La Sentenza: I Fanghi Sono Rifiuti E Le Casse Di Colmata Discariche Abusive

Oramai è cronaca. I giornali online hanno già pubblicato la notizia della sentenza emessa nel giudizio sui “fanghi del Candiano“. Il giudizio ha stabilito che i fanghi sono rifiuti e il loro deposito nelle casse ad autorizzazione scaduta si configura come gestione di discarica abusiva ai sensi dell’art. 256 del D.Lgs. 152/2006. Galliano Di Marco, già Presidente dell’Autorità Portuale di Ravenna è stato condannato ad 1 anno e 4 mesi di arresto e 14.000 euro di ammenda; Dario Foschini, già Amministratore Delegato della CMC a 9 mesi di arresto e 10.000 euro di ammenda; Maurizio Fucchi, già Vicepresidente della CMC a 9 mesi di arresto e 9.000 euro di ammenda. Tutti sono stati condannati al pagamento delle spese processuali. Soprattutto, tutti sono stati condannati a provvedere, in solido tra loro, al recupero e allo smaltimento dei fanghi di dragaggio presenti all’interno delle casse di colmata denominate “Avamporto Porto Corsini”, “Centro Direzionale”, “Nadep Interna e Centrale”, “Nadep Viale Trieste”, “Trattaroli 1, 2 e 3”, oltre al ripristino dello stato dei luoghi; sarà il Sindaco a dover stabilire il termine entro il quale gli imputati dovranno adempiere.
Va sottolineato che la sospensione della pena è stata accordata subordinatamente a tale adempimento nei termini dati.

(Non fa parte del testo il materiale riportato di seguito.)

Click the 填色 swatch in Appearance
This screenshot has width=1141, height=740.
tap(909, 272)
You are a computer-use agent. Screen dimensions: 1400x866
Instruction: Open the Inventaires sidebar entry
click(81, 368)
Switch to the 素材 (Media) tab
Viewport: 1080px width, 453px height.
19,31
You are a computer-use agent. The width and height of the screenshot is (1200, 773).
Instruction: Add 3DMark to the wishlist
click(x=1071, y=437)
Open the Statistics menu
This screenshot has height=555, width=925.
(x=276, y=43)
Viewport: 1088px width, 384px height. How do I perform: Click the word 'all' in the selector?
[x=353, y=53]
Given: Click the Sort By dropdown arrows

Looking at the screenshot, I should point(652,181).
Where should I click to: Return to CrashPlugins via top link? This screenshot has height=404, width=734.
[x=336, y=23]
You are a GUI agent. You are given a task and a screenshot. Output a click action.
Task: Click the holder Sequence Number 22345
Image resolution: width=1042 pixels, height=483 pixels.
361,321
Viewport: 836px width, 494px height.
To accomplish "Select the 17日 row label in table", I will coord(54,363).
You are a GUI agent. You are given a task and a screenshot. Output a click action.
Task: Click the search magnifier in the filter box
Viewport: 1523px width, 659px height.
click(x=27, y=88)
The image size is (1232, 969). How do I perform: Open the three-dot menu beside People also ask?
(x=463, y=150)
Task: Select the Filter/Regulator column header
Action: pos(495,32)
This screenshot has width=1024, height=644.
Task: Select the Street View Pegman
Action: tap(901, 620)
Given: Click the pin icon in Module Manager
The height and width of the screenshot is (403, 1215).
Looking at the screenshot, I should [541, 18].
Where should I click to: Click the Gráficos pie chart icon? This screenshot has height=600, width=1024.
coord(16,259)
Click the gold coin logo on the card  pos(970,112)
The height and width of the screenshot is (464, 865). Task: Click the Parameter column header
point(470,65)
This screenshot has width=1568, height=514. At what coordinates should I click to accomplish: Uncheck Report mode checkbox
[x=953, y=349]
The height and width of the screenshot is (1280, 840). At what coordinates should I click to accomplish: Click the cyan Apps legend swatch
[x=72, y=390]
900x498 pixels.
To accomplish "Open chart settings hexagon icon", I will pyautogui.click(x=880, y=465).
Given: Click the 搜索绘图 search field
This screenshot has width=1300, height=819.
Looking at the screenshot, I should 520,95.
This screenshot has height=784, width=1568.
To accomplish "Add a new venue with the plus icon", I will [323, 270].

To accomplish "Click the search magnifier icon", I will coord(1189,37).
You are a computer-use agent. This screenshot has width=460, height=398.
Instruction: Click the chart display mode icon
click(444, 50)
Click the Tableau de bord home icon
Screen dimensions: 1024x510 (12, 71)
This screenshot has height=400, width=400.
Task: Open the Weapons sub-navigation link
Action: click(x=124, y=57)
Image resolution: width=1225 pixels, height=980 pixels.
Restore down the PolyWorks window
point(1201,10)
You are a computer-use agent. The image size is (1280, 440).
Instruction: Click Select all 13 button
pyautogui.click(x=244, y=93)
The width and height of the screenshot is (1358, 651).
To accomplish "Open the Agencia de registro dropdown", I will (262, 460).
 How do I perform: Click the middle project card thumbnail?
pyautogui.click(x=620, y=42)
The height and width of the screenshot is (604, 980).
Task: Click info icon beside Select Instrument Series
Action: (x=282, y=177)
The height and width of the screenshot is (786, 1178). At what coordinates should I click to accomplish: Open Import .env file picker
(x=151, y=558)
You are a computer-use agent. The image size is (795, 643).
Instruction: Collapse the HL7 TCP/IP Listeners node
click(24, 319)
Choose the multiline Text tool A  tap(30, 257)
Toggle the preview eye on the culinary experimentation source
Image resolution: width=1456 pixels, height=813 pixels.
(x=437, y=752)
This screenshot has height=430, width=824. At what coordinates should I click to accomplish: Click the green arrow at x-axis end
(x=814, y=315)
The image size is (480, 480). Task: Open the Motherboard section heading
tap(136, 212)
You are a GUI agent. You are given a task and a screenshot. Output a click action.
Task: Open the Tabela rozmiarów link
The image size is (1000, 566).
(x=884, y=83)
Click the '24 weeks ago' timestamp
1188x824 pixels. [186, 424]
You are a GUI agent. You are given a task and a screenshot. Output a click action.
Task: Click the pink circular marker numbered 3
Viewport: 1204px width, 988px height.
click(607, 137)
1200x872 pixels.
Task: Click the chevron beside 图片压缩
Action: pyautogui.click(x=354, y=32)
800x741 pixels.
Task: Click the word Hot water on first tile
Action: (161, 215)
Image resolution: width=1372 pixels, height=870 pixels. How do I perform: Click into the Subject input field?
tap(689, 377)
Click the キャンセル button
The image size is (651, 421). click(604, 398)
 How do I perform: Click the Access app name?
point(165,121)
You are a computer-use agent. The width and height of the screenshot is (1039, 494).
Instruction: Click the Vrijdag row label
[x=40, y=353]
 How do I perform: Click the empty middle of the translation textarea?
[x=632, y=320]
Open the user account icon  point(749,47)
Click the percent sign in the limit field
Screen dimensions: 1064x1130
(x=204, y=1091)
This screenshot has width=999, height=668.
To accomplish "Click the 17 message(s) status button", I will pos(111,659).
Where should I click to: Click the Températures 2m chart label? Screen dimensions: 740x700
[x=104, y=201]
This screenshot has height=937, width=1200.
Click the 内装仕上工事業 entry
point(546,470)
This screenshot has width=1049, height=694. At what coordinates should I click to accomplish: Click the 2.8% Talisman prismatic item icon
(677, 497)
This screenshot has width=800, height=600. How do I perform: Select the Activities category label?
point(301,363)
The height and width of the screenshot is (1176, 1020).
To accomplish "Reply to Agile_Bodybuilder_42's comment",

Del tutto assolti per non aver commesso il fatto l’attuale presidente di CMC Alfredo Fioretti, Roberto Rubboli, già Amministratore Delegato della Sapir e l’allora presidente di Sapir, Matteo Casadio.
In pratica sono stati condannati committente dei lavori di dragaggio e appaltatore degli stessi (l’assoluzione di Fioretti differentemente dagli altri amministratori di CMC potrà essere compresa solo dalla lettura delle motivazioni), ed è stato assolto il proprietario dei terreni. Conseguentemente sono state dissequestrate le casse di colmata e restituite alla proprietà, venendo così respinta la richiesta di confisca dei terreni di Sapir.
Questa la decisione nuda e cruda (in termini giuridici il “dispositivo”). Entro tre mesi verranno resi i pubblici i motivi per cui si è giunti a prenderla.